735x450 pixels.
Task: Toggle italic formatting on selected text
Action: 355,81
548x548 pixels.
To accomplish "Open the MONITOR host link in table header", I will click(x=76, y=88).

What you need to do: Retype, exactly as written, each line from the one that has "548x548 pixels." to the bottom of the entries above, and include both of those lines.

Solution for this task:
548x548 pixels.
To accomplish "Open the MONITOR host link in table header", I will click(x=76, y=88).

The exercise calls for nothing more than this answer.